Thank you for agreeing to be a reviewer for contributions to RSECon23! You are an essential part of making this conference a success, and therefore the Programme Team has put together some guidance to help you with what can be a tricky task. We have tried to balance detail with conciseness to respect your time, so if anything is unclear, please reach out to the Programme Team by email at [email protected].
If there are any reviews you’ve been assigned but wish to decline due to, for example, a conflict of interest, or not feeling qualified to assess the topic, please send a list to the programme team. We have attempted to avoid any obvious conflicts at assignment but some non-obvious cases are likely to have gotten through.
Bias and inclusivity
The Society of RSEs is committed to creating a welcoming and diverse environment in our conference.
We ask that you be mindful of common undesirable biases when making your decisions. The first line of defence is awareness [Nature 526, 163 (2015)] so for your part, we ask that you simply review the definitions of relevant common forms of bias so that they are in the forefront of your mind as you read submissions.
Common forms of bias to watch out for
- Affinity bias
- Similarity bias
- Confirmation bias
- Affect heuristics
Bear in mind that submissions may come from people for whom English is not their native language, or text is not their preferred method of communication and ultimately the sessions will be presented live, so text will not be the final format. Please disregard any errors of spelling and grammar from your considerations, though constructive feedback is welcomed as speakers will have an opportunity to amend their abstracts prior to the conference.
The recommendation for each submission can be: accept or reject. And each submission will have two reviewers. The combination of your decision with that of your (anonymous) co-reviewer will inform the final acceptance of the contribution. However, the final decision rests with the talks, workshops, and programme chairs.
🟢 Accept: This is judged to be a high-quality contribution which will add value either via seeding discussion, or presenting a complete and high-quality piece of work. It is well-suited to the audience of the conference.
🔴 Reject: This submission does not fit well with the audience of the conference and/or it will not add significantly to existing or previous discussions on the same topic.
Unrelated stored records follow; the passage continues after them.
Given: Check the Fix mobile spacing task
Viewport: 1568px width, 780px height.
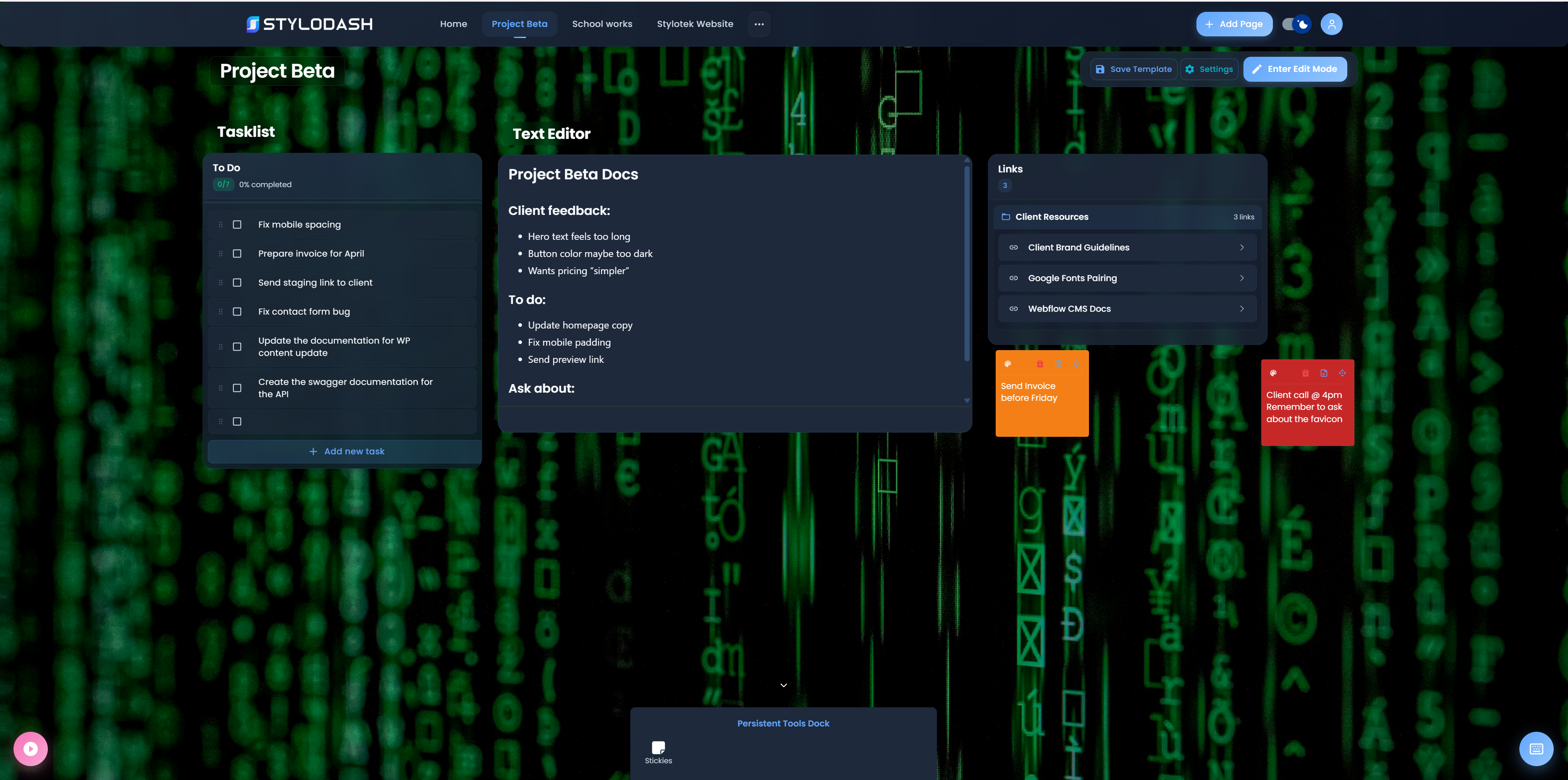Looking at the screenshot, I should coord(237,224).
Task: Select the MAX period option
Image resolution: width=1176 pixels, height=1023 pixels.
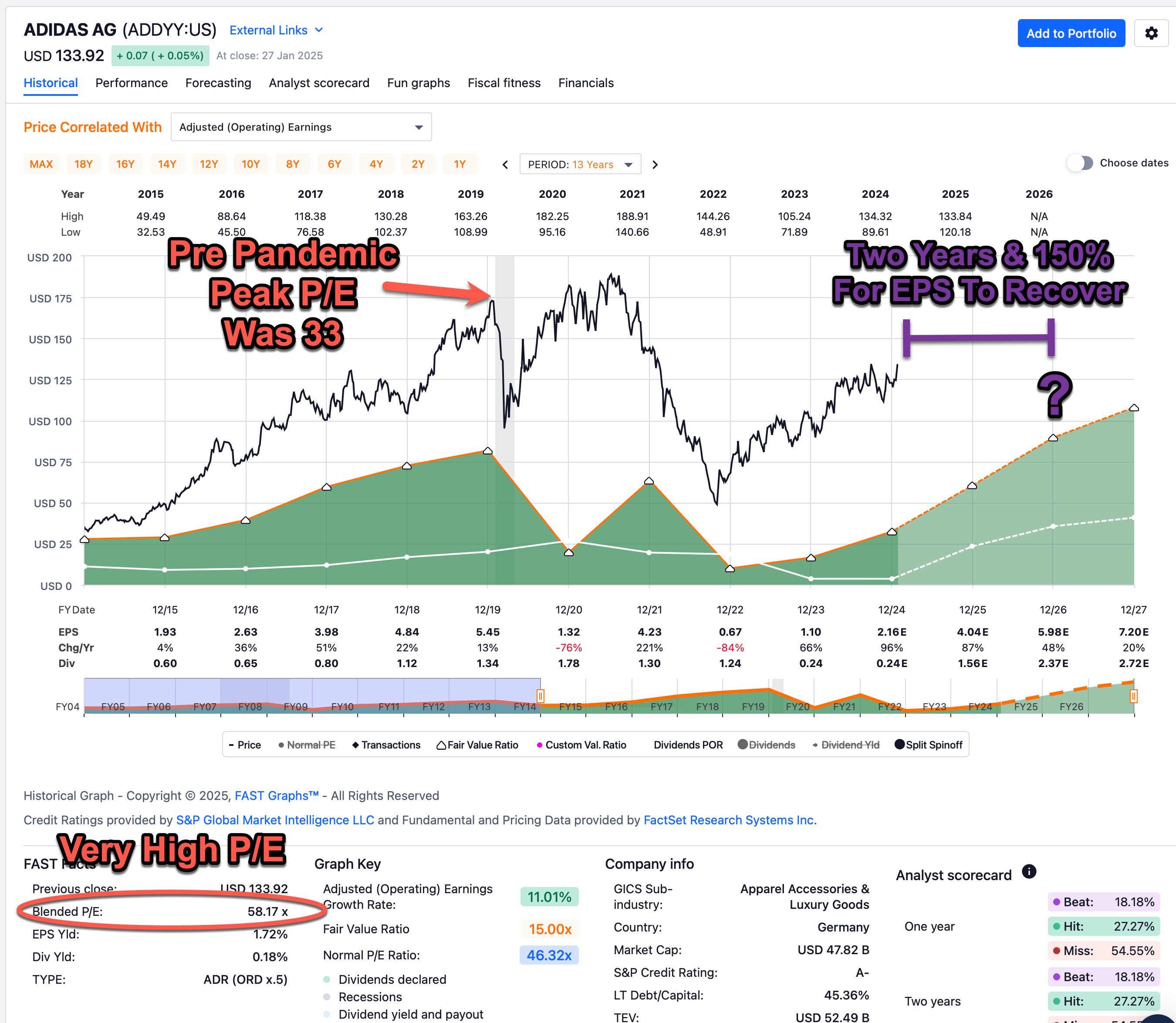Action: coord(41,164)
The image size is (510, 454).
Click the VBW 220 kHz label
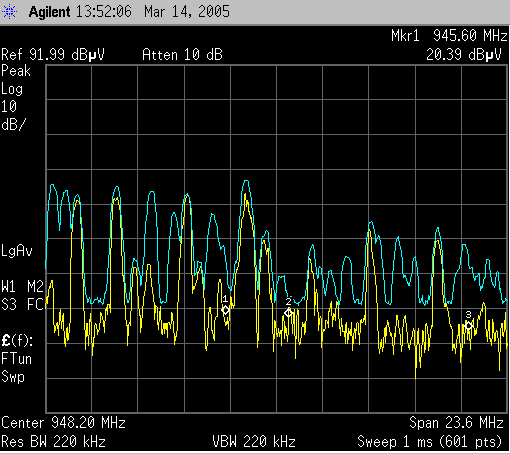point(254,442)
Note that this does not necessarily mean that you judge the contribution to be low quality. It’s expected that you would reject even high-quality contributions about a topic that is already well covered elsewhere or does not relate to research software engineering.
We also ask that you write a sentence or two of constructive feedback to the submitter, and a sentence of justification to the committee (which will not be shared with the submitter).
You will also be given the opportunity to flag up contributions that you think might be mis-categorised. For example, a submission for a talk which might be better suited to a panel discussion.
Submissions should not be explicitly scored for fit with the conference themes, but you may wish to highlight the fit into a theme in your comments to the committee. The themes will be used when scheduling submissions to create a consistent programme from the submissions recommended for acceptance. For reference, this year our themes are:
- Working with and as Researchers
- Open Science and Open Source
- Working with Industry and Commercialisation
- Tooling for Research Software Engineering
We have deliberately left these relatively vague and open to interpretation to encourage a wide range of contribution submissions.
There will be many good submissions, so it is likely that the programme committee will have to select from among the accepted abstracts and some abstracts which receive positive feedback will ultimately be rejected. Please bear this in mind when preparing your feedback, and consider suggesting ideas that would further strengthen a submission you would recommend to accept.
To help you give your recommendation, we’ve drafted a set of criteria. You are welcome to copy and use the table below as a ranking system if this would be helpful, but you are afforded leniency in how and if you use our table. We suggest a score for each criteria out of 5, and a total score >15 would be accepted.
|Description||Your score / 5|
|Facilitation of discussion|
This submission is likely to generate positive discussion. If it’s a workshop or hackathon, you’d expect it to be well-participated. If it’s a talk or panel there are likely to be good questions.
|Relevance to attendees|
This submission is relevant to, useful for, and will find an audience within the RSE community. Even for submissions within a specific domain, we would expect there to be a focus on aspects of interest to Research Software Engineers.
|Novelty and excitement around topic for attendees|
Does the work or topic to be presented bring something new to the table? Is what it brings something that will generate buzz?
|Quality of the work (if applicable).|
Will the submission be well structured, and is it realistic in terms of time and resource constraints?
Ignoring the quality of the written language, how well does the abstract communicate the target audience, excitement of the topic, and what content will be included?